Glyphosate-resistant horseweed causing concern in North Carolina

Glyphosate-resistant horseweed causing concern in North Carolina

Byline: Cecil H. Yancy Jr. Farm Press Editorial Staff

The discovery of glyphosate-resistant horseweed in North Carolina is cause for concern. Roundup-resistant horseweed was confirmed last spring in Nash and Edgecombe counties. So far, the resistance has been confined to the two counties in the upper Coastal Plain of North Carolina and horseweed, says Alan York, North Carolina State University Extension weed specialist.

He attributes a rash of calls this growing season about weed problems to excessive moisture stress on the cotton crop this year, and delayed application due to the rains.

Glyphosate-resistant horseweed was first discovered in the United States in Delaware soybeans in 2000. It has since spread to Tennessee, Arkansas and Kentucky.

If history were any indication, however, some species of pigweed would be a good candidate to develop resistance to glyphosate, York says.

“The bad thing about horseweed is it’s cross-pollinated,” York says. The pollen is wind-blown and it will spread quickly.

The cornerstone of resistance management is alternating chemistry, York says. “The horseweed is basically a burn-down problem, primarily with glyphosate and paraquat, which has trouble with horseweed.” He encourages farmers to rotate modes of action, not just herbicides, but all crop-protection chemicals. He also advises tank-mixes, including 2,4-D.

In the case of horseweed resistance found in North Carolina, growers couldn’t have switched chemistry this year because the problem just occurred this year.

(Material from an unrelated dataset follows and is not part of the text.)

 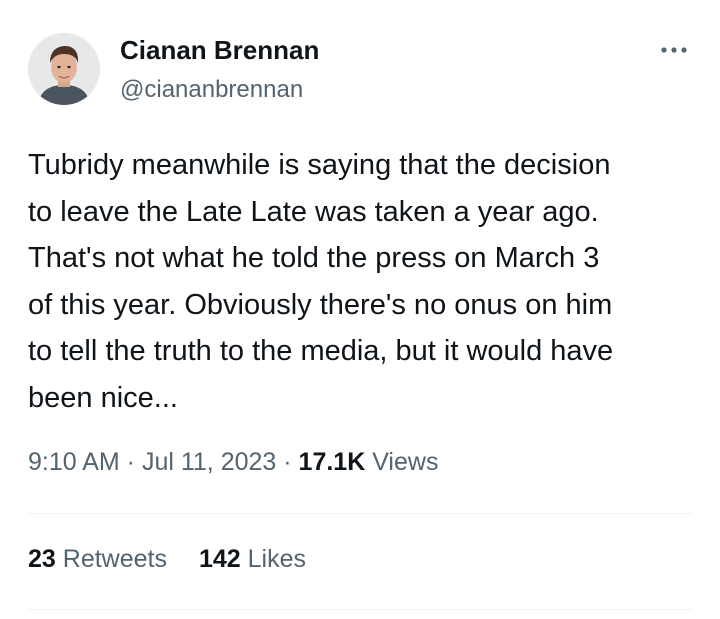 I want to click on tweet-meta: 9:10 AM · Jul 11, 2023 · 17.1K Views, so click(x=233, y=462).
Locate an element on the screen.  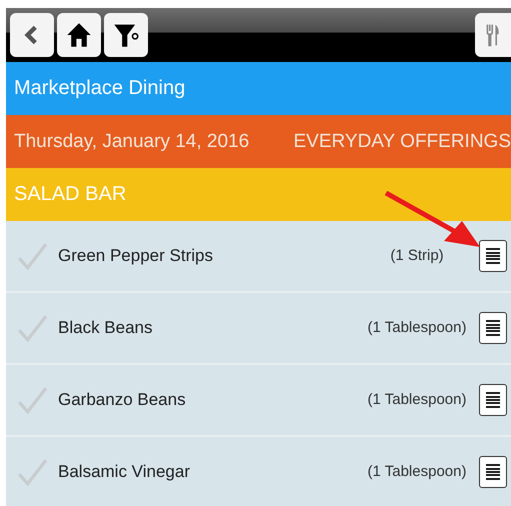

The weeds were already too big by the time they noticed. They would have to rely on a tank-mix to take out the marestail.

The horseweed’s resistance in North Carolina, however, doesn’t concern York near as much as potential resistance in other weeds such as Palmer amaranth.

Resistance in Palmer amaranth, a far more important economic weed to North Carolina cotton growers, would mean reliance on Treflan or Cotoran, which would not be adequate alone for control. Post-emergence, directed materials would do little good with Palmer amaranth because the weed grows so fast. The weed already has resistance to Staple in some areas.

In pre-Roundup Ready days, Palmer amaranth caused major problems in South Carolina and North Carolina.

What concerns York the most about resistance is, “new chemistry is almost a thing of the past.

“With 90-plus percent of the crop in Roundup Ready cotton, the market has shifted away from ‘conventional chemistry,'” York says. “Companies can’t afford to spend $100 million to develop a new material.”

Along those lines, York says the big concern is with one chemistry having the whole market and the potential for weed resistance and weed shifts “and not having new tools to deal with it or maybe not having the old products still on the market. Some of this old chemistry may fall by the wayside and we may wish at some point down the road we had it back.”

In a nutshell, resistance develops this way: As chemicals kill off susceptible biotype weeds, any resistant biotypes, should they be present, would survive the herbicide application. Normally, one out of 10 million plants may be resistant to a chemical, York says. “Since 1996, we’ve been putting on tremendous selection pressure by applying glyphosate. One might argue that we should have already encountered problems if they were going to happen… but a lot of people are convinced that it’s going to happen with other weeds.”

Going into this winter, York plans to discuss resistance at grower meetings. “We’re not going to be saying, ‘the sky is falling,’ but we are going to be asking folks to keep their eyes open and try to determine if there is a problem before it gets out of hand.”